Replay

Custom reproducible computing environments for notebooks

What is it?

Replay allows the re-creation of a custom computing environment for reproducible execution of notebooks (and potentially many other types of applications). Users who create their own notebooks in the EGI Notebooks to analyze data can easily create a shareable link for those notebooks in the form of a GitHub repository. Based on this link, anyone can then reproduce the same data analysis using the link in the EGI Replay service.

The service builds on BinderHub, an Open Source tool that allows to build docker images from a Git repository and then makes them available through your browser.

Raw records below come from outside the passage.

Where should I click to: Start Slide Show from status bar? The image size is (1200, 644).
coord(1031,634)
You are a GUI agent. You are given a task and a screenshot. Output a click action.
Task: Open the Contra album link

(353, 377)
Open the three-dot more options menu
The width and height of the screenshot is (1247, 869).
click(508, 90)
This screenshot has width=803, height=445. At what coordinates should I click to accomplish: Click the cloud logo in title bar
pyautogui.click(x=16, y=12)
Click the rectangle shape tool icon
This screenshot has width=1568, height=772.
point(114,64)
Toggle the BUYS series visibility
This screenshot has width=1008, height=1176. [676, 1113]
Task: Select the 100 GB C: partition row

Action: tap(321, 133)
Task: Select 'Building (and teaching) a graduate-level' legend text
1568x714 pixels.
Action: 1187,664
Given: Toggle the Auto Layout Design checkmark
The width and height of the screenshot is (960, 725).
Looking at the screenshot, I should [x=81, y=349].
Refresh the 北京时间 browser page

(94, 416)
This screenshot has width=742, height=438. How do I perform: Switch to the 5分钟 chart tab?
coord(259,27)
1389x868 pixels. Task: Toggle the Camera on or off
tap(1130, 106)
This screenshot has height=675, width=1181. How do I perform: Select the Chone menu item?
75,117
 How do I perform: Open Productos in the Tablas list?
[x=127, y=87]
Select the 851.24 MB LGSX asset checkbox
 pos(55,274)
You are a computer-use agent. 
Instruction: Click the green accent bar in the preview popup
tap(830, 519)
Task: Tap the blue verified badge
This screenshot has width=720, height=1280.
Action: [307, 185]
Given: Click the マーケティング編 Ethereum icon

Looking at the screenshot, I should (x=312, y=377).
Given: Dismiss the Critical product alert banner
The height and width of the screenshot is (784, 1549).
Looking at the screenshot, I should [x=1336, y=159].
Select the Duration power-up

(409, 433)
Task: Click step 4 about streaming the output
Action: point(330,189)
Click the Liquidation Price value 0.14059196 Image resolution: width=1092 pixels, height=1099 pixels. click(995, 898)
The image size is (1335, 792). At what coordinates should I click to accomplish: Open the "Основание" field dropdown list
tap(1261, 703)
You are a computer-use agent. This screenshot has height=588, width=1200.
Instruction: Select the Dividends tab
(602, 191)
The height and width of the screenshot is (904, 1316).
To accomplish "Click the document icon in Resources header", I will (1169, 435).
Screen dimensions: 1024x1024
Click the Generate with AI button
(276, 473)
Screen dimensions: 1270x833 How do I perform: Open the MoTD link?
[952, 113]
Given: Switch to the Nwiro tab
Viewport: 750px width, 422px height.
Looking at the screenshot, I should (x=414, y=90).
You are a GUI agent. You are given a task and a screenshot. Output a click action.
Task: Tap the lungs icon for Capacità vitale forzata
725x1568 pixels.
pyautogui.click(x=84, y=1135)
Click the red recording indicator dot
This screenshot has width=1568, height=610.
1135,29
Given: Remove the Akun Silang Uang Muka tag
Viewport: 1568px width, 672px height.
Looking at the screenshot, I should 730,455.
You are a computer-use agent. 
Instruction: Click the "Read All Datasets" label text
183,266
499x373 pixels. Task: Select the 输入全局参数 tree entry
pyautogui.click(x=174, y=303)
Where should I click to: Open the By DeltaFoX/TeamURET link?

EGI Replay offers a service similar to the publicly accessible mybinder.org site. However, EGI Replay has the following additional features:

  • Access with academic user accounts: login via Check-in that’s connected to eduGAIN and social media accounts.
  • Access to scalable storage: selected storage spaces of EGI DataHub are directly available under the datahub folder, simplifying the access to shared data from Binder notebooks.
  • Guaranteed capacity: environments have 2GB of RAM guaranteed and can reach 6GB as maximum.
  • Persistent sessions: There is no hard limit on the session time per user, although sessions will be shut down automatically after 1 hour of inactivity (see session limitations at the public mybinder.org service).
  • Access to the rest of EGI services: a personal access token is available in the Replay session to interact with the rest of the EGI infrastructure.
  • Community Replay environments: User communities can have their customized Replay service instance from EGI, with extra features as requested (such as access to GPUs, integration with community specific data repositories and services). EGI offers consultancy and support the setup of these instances, and provides operational oversight for them.

Reproducible research

Replay facilitates the sharing and reproducibility of digital data analysis:

  1. Users can define their computational analysis in the EGI Notebooks service.
  2. Once the notebook is ready for publishing, it can be shared in a GitHub repository.
  3. Optionally, users can use the Zenodo-GitHub integration for generating DOIs that can be cited in publications and can be discovered by fellow researchers
  4. Anyone can use the link to the GitHub repository or Zenodo DOI to reproduce the computational analysis in EGI Replay.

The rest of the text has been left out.